According to POLITICO, in 2008, "Bennett was up for the Post's executive editor job before the top spot went to Marcus Brauchli. However, Bennett remained for several months in the number two position to smooth the transition, before eventually stepping down in January." After stepping down, Bennett was on the short list for J-School dean at UC Berkeley before being appointed Eugene C. Patterson Professor of Journalism and Public Policy at Duke University in 2009.
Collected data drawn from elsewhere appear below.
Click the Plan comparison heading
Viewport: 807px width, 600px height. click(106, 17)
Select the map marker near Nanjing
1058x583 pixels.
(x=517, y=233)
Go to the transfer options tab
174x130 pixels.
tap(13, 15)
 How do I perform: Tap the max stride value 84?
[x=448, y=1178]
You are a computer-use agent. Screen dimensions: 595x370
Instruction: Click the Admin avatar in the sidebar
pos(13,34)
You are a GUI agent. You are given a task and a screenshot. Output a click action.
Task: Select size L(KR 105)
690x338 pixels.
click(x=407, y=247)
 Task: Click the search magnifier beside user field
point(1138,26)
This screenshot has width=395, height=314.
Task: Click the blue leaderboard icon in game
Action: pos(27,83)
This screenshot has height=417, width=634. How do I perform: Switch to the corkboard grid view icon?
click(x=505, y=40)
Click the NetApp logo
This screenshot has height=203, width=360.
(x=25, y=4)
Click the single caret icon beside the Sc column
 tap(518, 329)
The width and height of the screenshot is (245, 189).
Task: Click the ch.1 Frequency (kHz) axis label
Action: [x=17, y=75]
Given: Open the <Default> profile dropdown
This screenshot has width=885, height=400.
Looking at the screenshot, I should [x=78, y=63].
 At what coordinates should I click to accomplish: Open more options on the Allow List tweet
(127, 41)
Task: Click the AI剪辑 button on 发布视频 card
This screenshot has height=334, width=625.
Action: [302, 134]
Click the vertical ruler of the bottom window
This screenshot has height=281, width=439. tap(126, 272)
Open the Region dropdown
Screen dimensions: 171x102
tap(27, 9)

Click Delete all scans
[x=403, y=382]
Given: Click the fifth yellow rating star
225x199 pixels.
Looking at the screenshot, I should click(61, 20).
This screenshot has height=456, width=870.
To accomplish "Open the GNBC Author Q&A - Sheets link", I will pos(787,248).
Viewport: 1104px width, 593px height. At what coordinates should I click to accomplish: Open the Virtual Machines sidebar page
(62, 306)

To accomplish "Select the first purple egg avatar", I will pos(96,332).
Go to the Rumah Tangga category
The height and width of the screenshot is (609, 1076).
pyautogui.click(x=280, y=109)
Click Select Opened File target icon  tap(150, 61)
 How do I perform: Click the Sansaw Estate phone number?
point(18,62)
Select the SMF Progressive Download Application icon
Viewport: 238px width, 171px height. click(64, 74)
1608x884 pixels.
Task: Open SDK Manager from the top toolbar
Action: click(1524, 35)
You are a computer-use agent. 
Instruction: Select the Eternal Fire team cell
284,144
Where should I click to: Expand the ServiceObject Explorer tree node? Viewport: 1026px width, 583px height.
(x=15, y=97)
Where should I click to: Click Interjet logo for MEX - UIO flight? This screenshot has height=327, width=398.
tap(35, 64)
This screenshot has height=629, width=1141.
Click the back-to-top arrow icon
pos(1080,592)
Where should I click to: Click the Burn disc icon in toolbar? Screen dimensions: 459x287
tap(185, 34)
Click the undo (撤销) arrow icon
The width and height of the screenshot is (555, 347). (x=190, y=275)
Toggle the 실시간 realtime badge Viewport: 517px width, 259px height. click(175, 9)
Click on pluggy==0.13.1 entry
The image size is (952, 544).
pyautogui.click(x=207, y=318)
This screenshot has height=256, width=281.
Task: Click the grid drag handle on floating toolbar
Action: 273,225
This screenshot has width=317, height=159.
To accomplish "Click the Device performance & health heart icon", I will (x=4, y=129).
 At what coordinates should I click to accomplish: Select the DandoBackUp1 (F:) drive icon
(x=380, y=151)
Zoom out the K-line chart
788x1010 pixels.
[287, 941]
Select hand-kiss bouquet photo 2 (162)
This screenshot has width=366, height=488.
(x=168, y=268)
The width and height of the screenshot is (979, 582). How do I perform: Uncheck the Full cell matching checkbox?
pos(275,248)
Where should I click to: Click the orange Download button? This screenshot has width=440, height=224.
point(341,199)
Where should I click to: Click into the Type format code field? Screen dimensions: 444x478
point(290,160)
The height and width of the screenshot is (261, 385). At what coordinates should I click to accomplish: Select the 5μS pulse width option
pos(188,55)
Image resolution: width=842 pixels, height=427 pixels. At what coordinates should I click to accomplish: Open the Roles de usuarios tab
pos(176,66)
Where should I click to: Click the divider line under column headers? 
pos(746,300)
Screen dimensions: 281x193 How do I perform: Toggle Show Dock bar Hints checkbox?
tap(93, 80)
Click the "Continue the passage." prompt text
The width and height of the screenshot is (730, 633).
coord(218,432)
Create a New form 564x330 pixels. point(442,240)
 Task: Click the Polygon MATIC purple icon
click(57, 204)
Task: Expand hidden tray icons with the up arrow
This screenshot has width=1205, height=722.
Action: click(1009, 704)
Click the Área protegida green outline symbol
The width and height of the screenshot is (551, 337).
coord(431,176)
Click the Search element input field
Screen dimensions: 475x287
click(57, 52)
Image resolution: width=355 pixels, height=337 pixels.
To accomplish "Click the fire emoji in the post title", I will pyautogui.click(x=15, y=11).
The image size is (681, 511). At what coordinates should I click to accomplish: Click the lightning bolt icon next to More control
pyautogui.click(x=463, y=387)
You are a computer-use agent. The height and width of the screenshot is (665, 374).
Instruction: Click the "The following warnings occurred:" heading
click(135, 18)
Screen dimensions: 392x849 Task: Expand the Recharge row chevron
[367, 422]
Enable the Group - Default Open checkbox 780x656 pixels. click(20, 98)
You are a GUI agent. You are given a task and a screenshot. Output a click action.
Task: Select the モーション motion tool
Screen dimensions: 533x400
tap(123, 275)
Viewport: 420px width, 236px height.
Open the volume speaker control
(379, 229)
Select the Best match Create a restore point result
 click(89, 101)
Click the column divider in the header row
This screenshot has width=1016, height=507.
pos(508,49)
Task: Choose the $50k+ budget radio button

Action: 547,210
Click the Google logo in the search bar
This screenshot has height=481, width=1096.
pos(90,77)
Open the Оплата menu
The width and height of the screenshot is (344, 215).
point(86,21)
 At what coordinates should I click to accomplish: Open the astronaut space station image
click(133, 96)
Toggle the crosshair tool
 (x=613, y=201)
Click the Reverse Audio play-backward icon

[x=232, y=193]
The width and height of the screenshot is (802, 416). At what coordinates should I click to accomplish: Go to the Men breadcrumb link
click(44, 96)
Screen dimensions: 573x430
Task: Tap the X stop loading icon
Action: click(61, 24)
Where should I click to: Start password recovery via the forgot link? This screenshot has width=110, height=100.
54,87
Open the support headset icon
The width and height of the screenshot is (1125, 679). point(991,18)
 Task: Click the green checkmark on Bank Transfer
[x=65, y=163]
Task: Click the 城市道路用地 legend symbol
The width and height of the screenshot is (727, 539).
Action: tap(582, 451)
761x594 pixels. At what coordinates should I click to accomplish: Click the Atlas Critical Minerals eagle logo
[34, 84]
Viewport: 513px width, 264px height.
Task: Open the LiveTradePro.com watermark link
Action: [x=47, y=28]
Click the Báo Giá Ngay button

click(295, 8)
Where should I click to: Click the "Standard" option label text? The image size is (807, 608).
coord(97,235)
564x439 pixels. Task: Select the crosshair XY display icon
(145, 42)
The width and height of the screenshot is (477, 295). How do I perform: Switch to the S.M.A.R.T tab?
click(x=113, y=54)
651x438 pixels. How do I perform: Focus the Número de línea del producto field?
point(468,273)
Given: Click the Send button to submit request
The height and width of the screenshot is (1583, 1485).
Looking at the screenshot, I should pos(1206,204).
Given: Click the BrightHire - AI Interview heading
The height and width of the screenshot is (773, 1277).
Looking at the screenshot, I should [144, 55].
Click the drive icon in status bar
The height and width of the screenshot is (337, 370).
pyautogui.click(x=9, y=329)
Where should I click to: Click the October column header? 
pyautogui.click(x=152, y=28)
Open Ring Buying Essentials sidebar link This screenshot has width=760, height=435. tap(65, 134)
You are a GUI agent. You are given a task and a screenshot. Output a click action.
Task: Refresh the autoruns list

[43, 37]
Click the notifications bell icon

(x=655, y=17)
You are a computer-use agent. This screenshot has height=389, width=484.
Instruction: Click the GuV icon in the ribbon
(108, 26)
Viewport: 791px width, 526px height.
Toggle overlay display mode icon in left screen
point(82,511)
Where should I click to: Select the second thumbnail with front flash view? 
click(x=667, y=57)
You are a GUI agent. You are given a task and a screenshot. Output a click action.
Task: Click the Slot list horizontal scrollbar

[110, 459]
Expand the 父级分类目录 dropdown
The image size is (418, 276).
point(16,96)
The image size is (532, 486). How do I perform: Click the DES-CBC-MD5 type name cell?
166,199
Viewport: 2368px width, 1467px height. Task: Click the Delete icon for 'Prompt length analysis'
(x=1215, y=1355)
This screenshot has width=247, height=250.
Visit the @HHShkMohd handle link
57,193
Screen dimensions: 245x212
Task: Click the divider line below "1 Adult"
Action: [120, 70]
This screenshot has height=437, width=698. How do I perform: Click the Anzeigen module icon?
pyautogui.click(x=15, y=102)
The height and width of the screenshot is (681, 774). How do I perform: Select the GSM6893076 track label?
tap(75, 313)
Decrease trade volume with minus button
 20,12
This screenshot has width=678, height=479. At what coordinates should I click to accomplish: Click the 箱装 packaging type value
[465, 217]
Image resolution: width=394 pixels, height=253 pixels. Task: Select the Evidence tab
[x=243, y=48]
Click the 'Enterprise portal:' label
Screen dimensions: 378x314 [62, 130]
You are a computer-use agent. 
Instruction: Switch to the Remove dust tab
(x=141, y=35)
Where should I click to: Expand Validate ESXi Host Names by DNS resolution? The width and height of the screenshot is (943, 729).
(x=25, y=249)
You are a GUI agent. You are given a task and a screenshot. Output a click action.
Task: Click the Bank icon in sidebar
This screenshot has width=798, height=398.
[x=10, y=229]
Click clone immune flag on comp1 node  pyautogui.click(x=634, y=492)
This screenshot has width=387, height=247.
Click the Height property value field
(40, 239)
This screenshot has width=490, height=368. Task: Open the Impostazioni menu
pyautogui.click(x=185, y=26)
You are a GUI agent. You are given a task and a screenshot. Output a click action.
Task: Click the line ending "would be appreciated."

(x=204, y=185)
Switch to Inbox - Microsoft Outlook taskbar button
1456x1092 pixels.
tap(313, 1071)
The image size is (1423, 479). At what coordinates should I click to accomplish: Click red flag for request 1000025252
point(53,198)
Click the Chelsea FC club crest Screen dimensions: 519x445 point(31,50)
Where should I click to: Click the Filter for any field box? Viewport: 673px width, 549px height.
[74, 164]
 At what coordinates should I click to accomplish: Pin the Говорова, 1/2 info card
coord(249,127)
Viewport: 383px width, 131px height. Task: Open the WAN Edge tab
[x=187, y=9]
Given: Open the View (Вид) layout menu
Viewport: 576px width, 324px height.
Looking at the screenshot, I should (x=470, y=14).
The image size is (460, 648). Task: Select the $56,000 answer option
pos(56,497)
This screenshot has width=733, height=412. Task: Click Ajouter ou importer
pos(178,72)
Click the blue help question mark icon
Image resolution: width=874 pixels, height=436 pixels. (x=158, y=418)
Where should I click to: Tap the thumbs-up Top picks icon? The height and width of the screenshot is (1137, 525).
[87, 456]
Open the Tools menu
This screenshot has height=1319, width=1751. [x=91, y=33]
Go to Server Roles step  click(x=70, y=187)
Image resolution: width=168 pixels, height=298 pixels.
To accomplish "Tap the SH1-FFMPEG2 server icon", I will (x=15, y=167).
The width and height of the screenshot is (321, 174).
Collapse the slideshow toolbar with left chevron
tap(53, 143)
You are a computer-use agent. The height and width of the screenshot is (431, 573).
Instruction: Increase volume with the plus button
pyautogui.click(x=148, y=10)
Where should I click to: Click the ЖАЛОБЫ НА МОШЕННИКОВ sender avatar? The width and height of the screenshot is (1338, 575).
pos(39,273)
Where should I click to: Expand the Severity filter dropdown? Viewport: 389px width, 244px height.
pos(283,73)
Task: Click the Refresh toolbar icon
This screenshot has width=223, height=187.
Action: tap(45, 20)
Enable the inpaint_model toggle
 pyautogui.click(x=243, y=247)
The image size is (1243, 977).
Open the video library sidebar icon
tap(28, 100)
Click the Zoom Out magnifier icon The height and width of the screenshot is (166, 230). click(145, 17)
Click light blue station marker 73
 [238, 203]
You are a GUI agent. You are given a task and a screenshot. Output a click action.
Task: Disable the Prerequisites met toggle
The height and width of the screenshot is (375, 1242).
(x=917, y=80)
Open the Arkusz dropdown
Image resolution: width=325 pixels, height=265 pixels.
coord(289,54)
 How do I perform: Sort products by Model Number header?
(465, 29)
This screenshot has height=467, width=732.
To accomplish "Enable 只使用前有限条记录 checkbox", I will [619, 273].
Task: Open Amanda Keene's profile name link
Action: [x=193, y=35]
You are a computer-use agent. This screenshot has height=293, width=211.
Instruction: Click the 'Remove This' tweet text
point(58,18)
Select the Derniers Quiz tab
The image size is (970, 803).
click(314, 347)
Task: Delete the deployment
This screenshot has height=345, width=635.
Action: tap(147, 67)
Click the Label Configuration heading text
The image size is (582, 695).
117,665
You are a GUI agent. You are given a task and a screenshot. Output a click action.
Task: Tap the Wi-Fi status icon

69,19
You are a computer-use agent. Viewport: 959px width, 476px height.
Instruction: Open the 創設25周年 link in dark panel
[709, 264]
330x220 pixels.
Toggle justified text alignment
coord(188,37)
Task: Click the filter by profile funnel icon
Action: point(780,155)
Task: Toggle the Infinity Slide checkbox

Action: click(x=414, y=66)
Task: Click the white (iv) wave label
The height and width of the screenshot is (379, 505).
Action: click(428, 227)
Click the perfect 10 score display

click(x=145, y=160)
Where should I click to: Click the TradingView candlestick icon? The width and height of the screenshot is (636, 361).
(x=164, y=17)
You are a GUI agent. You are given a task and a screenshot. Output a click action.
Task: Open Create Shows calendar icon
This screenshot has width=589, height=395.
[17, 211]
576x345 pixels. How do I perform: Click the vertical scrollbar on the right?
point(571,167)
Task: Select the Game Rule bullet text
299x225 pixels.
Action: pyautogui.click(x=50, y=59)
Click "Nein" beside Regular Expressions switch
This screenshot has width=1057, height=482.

Reacting to his appointment, Bennett said in a statement: "Now that the news media face unprecedented trials and possibilities, Duke is an ideal place to explore journalism’s next frontier, especially journalism that serves the public interest. I’m thrilled by the opportunity to do this as part of the Duke faculty."
According to Duke University, "The Patterson Chair is named in honor of the former editor-in-chief and chief executive officer of The St. Petersburg Times, whose earlier work as editor of the Atlanta Constitution set a benchmark for coverage of the civil rights movement. Patterson also served three years as managing editor at The Washington Post and taught for a year at Duke. [...] The chair, endowed by a gift from the Poynter Fund, has been occupied since 1998 by former Time magazine writer and editor Susan Tifft, who is stepping down at the end of this academic year." In 2013 he was named director of the DeWitt Wallace Center for Media and Democracy at Duke University, a position he will hold until the end of his two-year appointment on July 1, 2015. Speaking about his plans in this new role, Bennett said: “One leading challenge for journalists is to make sense of an expanding universe of available data and to put it in the service of more accurate and thorough reporting, and rich storytelling, [...] Universities can help experiment and create in ways that have become more difficult for the news industry.” Bennett works closely with Bill Adair, the Knight Chair for Computational Journalism at Duke University, who was appointed in 2013.

== Controversy ==

Bennett has received some criticism for a 2008 speech titled "Covering Islam: a Challenge for American Journalism", delivered at the University of California at Irvine, where Bennett was the Chancellor's Distinguished Fellow Lecturer, Bennett said, “At the Post I want more Muslim readers and I want more Muslim journalists,” and called on news organizations to hire more Muslim journalists so that Americans could be taught to understand “the basic tenets of Islam.” The speech was sponsored by the Center for the Study of Democracy, School of Social Sciences, UC Irvine. In October 2008, Bennett gave a speech at Amherst College titled "The Presidential Race, What's the Story?"